私たちは、がん分子標的治療薬の開発に適した標的遺伝子を多数同定いたしております。我々は、これらの標的遺伝子の発現様式や局在、機能、免疫原性など、遺伝子の特性に応じて、様々な角度から創薬研究を進めております。得られた研究成果を基に、積極的に第三者との共同開発を行って、新しい抗がん剤の開発に取り組んでおります。

低分子医薬

がん特異的に発現しているタンパク質の中には、がん細胞の増殖に重要な機能をもつものがあり、既にリン酸化酵素を標的とした低分子医薬は複数上市されております。我々は、これまでにない全く新しいがん特異的な標的分子を同定し、低分子医薬の研究開発を進めております。

抗体医薬

がん細胞特異的な細胞膜タンパク質、増殖因子として働く分泌タンパク質について、抗体医薬開発を目指した研究を進めております。がんに対する抗体医薬は既にいくつか上市されており、多くの製薬企業で研究開発されております。ADCC活性またはCDC活性の高い抗体や、放射性物質やトキシンを標識した次世代抗体など、世界中で研究開発が盛んに行われています。

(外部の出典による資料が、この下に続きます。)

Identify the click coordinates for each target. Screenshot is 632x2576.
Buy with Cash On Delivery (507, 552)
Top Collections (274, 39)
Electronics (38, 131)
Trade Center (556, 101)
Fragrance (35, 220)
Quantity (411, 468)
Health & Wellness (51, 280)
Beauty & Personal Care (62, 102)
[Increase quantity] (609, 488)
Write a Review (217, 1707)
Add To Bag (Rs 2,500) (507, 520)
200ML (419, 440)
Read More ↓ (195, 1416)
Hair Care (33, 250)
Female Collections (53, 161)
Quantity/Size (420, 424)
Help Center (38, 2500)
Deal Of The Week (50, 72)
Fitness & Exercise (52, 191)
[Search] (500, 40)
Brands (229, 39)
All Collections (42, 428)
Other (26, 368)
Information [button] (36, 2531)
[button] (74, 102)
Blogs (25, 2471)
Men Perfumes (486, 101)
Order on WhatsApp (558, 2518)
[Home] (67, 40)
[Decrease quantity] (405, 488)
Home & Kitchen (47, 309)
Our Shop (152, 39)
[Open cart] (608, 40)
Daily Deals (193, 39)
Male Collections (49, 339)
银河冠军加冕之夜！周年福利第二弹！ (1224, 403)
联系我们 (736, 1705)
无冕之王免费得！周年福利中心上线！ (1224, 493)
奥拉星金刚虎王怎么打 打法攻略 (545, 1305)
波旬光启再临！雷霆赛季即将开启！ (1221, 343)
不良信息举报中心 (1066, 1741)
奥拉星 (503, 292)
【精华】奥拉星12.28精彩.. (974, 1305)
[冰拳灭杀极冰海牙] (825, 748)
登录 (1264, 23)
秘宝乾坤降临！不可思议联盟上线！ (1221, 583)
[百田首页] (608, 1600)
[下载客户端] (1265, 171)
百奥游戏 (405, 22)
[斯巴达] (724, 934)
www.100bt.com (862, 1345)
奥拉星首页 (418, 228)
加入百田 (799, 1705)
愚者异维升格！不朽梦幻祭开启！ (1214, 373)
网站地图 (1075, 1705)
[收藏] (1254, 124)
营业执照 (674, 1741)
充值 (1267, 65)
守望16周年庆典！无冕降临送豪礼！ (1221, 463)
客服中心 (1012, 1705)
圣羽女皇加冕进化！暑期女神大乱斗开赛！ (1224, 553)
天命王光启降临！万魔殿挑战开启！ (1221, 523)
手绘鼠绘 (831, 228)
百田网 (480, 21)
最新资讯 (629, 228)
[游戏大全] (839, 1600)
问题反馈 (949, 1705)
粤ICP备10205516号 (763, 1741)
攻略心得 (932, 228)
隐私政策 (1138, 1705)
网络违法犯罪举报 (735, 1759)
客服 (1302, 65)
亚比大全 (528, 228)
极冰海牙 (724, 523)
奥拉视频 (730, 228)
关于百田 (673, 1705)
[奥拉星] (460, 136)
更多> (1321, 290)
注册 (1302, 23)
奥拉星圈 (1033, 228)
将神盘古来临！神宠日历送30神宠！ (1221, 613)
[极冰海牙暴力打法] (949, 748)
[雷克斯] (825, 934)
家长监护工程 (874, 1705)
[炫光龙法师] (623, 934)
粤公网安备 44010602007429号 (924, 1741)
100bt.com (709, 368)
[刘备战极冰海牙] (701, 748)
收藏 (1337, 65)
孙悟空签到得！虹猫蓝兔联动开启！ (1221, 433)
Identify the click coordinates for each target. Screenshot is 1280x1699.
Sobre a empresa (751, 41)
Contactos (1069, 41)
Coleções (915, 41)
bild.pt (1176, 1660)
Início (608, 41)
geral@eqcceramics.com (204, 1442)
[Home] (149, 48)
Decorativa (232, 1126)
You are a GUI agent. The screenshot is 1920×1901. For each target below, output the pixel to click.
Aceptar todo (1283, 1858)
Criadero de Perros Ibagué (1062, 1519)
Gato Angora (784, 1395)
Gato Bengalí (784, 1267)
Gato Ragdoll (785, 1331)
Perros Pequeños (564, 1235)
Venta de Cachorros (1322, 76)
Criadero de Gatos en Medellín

がん治療用抗体OTSA101につきましては、軟部肉腫の一種である滑膜肉腫を対象とする第I相臨床試験を、肉腫治療の世界的権威であり、欧州がん研究・治療機構(European Organization for Research and Treatment of Cancer; EORTC)元会長 Jean-Yves Blay 教授の指揮のもと、フランス・リヨンにあるレオンベラールセンター(Centre Léon Bérard; CLB)などにおいて実施しております。

がんペプチドワクチン

がん特異的遺伝子の中には、その遺伝子産物自体が患者さんで特異的な免疫を誘導するものがあります。そのタンパク質の中でどの部分(ペプチド)が免疫を誘導するかが明らかになれば、そのペプチドはがんペプチドワクチンとして開発できる可能性があります。我々は、特に免疫療法に適していると言われる、がんと精巣や卵巣といった生殖細胞のみで発現を示す遺伝子(がん精巣抗原)で、かつ、がん細胞の増殖に必須な抗原(オンコアンチゲン:Oncoantigen)を同定しており、これらを標的としたがんペプチドワクチンの研究開発を精力的に進めております。また、より有効ながんペプチドワクチンの開発を目指し、新しいがん免疫治療法の確立を目指しております。